## Problem to solve:
What you give back from the listing below should be an exact copy of the lines from the one with "The width and" down to the one with "Click the PayPal logo", and it should contain no pictures.

## Records:
★ ★ ★ ★
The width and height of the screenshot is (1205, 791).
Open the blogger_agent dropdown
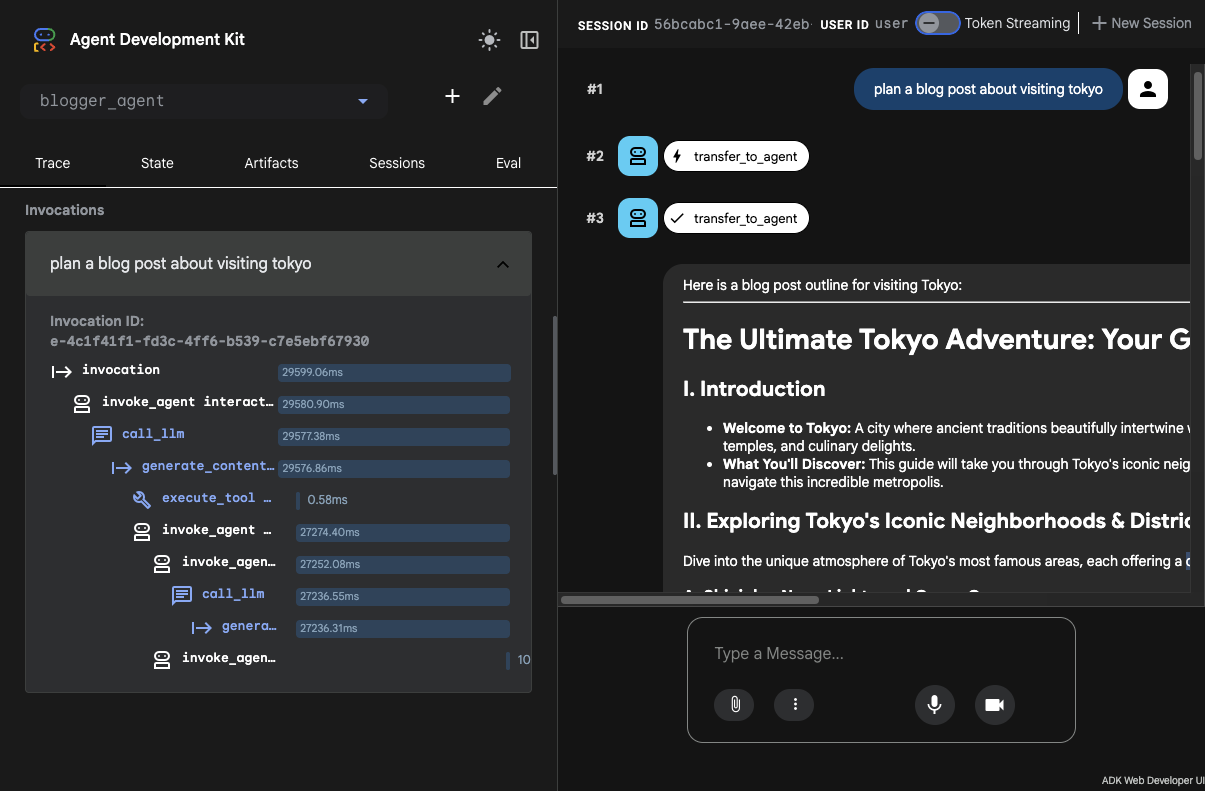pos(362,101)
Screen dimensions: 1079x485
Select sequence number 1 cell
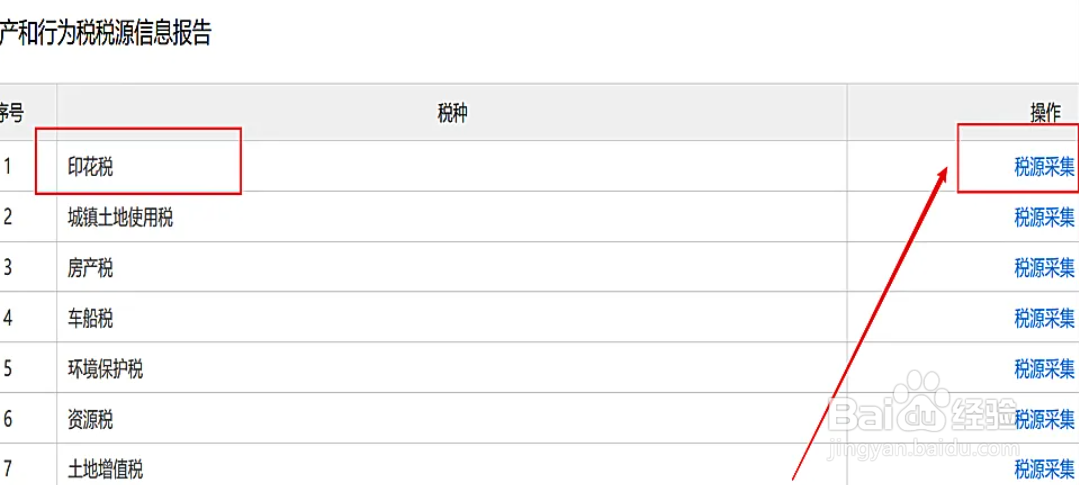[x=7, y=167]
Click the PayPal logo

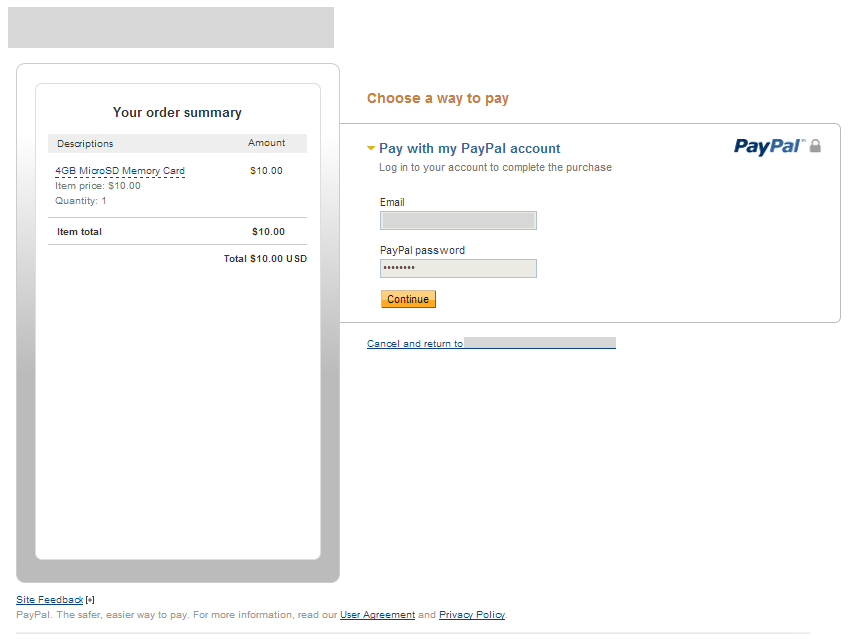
★ ★ ★ ★
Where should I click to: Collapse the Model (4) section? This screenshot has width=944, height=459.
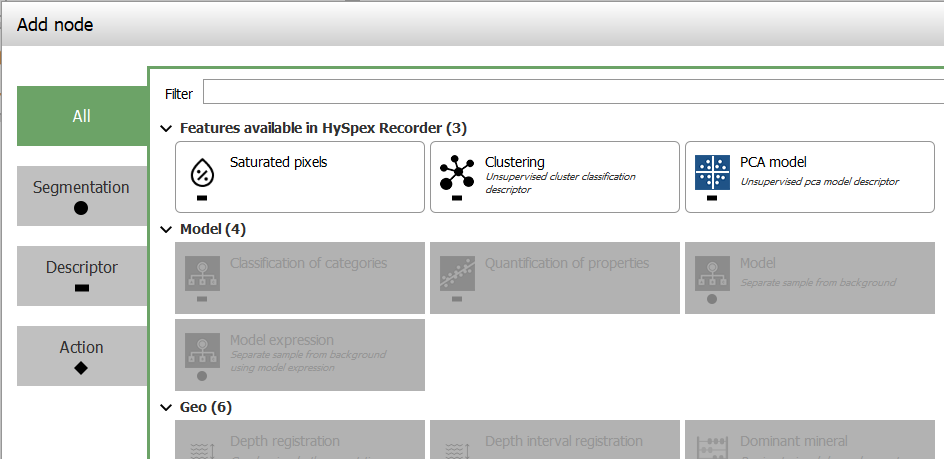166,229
★ ★ ★ ★
## Completed exercise:
The width and height of the screenshot is (1205, 791).
Open the blogger_agent dropdown
pos(362,101)
Screen dimensions: 1079x485
Select sequence number 1 cell
[x=7, y=167]
Click the PayPal logo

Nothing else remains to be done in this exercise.